Task to complete.
Using the exact wording, repeat every line of the material.

Records shown.
= = =
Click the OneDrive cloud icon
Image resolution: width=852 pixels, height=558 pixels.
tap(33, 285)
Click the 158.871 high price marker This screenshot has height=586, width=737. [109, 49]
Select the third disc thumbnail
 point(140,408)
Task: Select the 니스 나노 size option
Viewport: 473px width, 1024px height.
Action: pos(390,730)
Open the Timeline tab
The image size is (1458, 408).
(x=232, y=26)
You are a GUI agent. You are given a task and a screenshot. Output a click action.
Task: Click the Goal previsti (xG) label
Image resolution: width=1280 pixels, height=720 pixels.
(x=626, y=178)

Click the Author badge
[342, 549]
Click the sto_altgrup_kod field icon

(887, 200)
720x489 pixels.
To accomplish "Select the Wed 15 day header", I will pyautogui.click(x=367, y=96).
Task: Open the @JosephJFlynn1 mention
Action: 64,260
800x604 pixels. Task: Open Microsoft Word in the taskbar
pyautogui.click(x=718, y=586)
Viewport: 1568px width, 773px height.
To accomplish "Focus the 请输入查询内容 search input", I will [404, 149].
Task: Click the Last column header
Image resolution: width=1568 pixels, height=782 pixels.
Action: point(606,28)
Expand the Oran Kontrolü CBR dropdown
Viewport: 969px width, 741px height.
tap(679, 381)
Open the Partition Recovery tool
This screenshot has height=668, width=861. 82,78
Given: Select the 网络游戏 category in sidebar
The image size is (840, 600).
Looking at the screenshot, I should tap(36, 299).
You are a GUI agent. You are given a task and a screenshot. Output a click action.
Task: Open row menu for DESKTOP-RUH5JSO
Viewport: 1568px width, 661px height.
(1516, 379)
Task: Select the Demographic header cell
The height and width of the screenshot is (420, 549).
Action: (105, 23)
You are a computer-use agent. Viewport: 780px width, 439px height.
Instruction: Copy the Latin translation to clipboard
= = =
Exercise result.
Click the OneDrive cloud icon
Image resolution: width=852 pixels, height=558 pixels.
tap(33, 285)
Click the 158.871 high price marker This screenshot has height=586, width=737. [109, 49]
Select the third disc thumbnail
 point(140,408)
Task: Select the 니스 나노 size option
Viewport: 473px width, 1024px height.
Action: pos(390,730)
Open the Timeline tab
The image size is (1458, 408).
(x=232, y=26)
You are a GUI agent. You are given a task and a screenshot. Output a click action.
Task: Click the Goal previsti (xG) label
Image resolution: width=1280 pixels, height=720 pixels.
(x=626, y=178)

Click the Author badge
[342, 549]
Click the sto_altgrup_kod field icon

(887, 200)
720x489 pixels.
To accomplish "Select the Wed 15 day header", I will pyautogui.click(x=367, y=96).
Task: Open the @JosephJFlynn1 mention
Action: 64,260
800x604 pixels. Task: Open Microsoft Word in the taskbar
pyautogui.click(x=718, y=586)
Viewport: 1568px width, 773px height.
To accomplish "Focus the 请输入查询内容 search input", I will [404, 149].
Task: Click the Last column header
Image resolution: width=1568 pixels, height=782 pixels.
Action: point(606,28)
Expand the Oran Kontrolü CBR dropdown
Viewport: 969px width, 741px height.
tap(679, 381)
Open the Partition Recovery tool
This screenshot has height=668, width=861. 82,78
Given: Select the 网络游戏 category in sidebar
The image size is (840, 600).
Looking at the screenshot, I should tap(36, 299).
You are a GUI agent. You are given a task and a screenshot. Output a click action.
Task: Open row menu for DESKTOP-RUH5JSO
Viewport: 1568px width, 661px height.
(1516, 379)
Task: Select the Demographic header cell
The height and width of the screenshot is (420, 549).
Action: (105, 23)
You are a computer-use agent. Viewport: 780px width, 439px height.
Instruction: Copy the Latin translation to clipboard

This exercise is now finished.